Dataset records >>
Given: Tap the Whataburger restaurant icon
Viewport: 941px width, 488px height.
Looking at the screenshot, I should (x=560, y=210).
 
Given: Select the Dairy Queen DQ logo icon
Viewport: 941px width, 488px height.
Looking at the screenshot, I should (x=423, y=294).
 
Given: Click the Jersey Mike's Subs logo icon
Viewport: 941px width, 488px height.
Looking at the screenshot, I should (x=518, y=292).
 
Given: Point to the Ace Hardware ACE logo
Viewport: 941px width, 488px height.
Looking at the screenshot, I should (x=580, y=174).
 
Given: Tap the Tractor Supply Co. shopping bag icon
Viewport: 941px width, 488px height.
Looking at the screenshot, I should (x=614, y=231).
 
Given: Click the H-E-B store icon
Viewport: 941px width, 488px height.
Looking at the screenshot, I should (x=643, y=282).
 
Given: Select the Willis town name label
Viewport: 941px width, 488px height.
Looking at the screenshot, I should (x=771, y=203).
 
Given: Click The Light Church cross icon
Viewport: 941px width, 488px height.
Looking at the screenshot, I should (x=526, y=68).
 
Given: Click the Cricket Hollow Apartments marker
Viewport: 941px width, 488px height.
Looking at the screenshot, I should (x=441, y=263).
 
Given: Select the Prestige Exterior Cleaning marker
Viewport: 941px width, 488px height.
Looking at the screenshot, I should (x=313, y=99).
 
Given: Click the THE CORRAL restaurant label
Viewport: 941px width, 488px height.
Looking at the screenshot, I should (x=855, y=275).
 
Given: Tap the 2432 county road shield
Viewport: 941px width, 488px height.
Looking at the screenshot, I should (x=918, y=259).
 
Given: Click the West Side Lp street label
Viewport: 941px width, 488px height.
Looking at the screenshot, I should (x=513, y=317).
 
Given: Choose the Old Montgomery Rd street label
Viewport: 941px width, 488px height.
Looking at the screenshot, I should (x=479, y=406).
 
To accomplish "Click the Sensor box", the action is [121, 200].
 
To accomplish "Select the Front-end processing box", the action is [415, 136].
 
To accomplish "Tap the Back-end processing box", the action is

Goal of the exercise >> Please reproduce the listing from its first line through the line with "Looking at the screenshot, I should (x=513, y=317).", requests included, and give only those lines. Scale every answer coordinate by 1.25, rounding to whole numbers with halves going up.

Response to this exercise >>
Given: Tap the Whataburger restaurant icon
Viewport: 941px width, 488px height.
Looking at the screenshot, I should (x=700, y=263).
 
Given: Select the Dairy Queen DQ logo icon
Viewport: 941px width, 488px height.
Looking at the screenshot, I should (x=529, y=368).
 
Given: Click the Jersey Mike's Subs logo icon
Viewport: 941px width, 488px height.
Looking at the screenshot, I should (x=648, y=365).
 
Given: Point to the Ace Hardware ACE logo
Viewport: 941px width, 488px height.
Looking at the screenshot, I should (x=725, y=218).
 
Given: Tap the Tractor Supply Co. shopping bag icon
Viewport: 941px width, 488px height.
Looking at the screenshot, I should (x=768, y=289).
 
Given: Click the H-E-B store icon
Viewport: 941px width, 488px height.
Looking at the screenshot, I should (x=804, y=353).
 
Given: Select the Willis town name label
Viewport: 941px width, 488px height.
Looking at the screenshot, I should (x=964, y=254).
 
Given: Click The Light Church cross icon
Viewport: 941px width, 488px height.
Looking at the screenshot, I should (x=658, y=85).
 
Given: Click the Cricket Hollow Apartments marker
Viewport: 941px width, 488px height.
Looking at the screenshot, I should (x=551, y=329).
 
Given: Select the Prestige Exterior Cleaning marker
Viewport: 941px width, 488px height.
Looking at the screenshot, I should (x=391, y=124).
 
Given: Click the THE CORRAL restaurant label
Viewport: 941px width, 488px height.
Looking at the screenshot, I should (x=1069, y=344).
 
Given: Tap the 2432 county road shield
Viewport: 941px width, 488px height.
Looking at the screenshot, I should (x=1148, y=324).
 
Given: Click the West Side Lp street label
Viewport: 941px width, 488px height.
Looking at the screenshot, I should (x=641, y=396).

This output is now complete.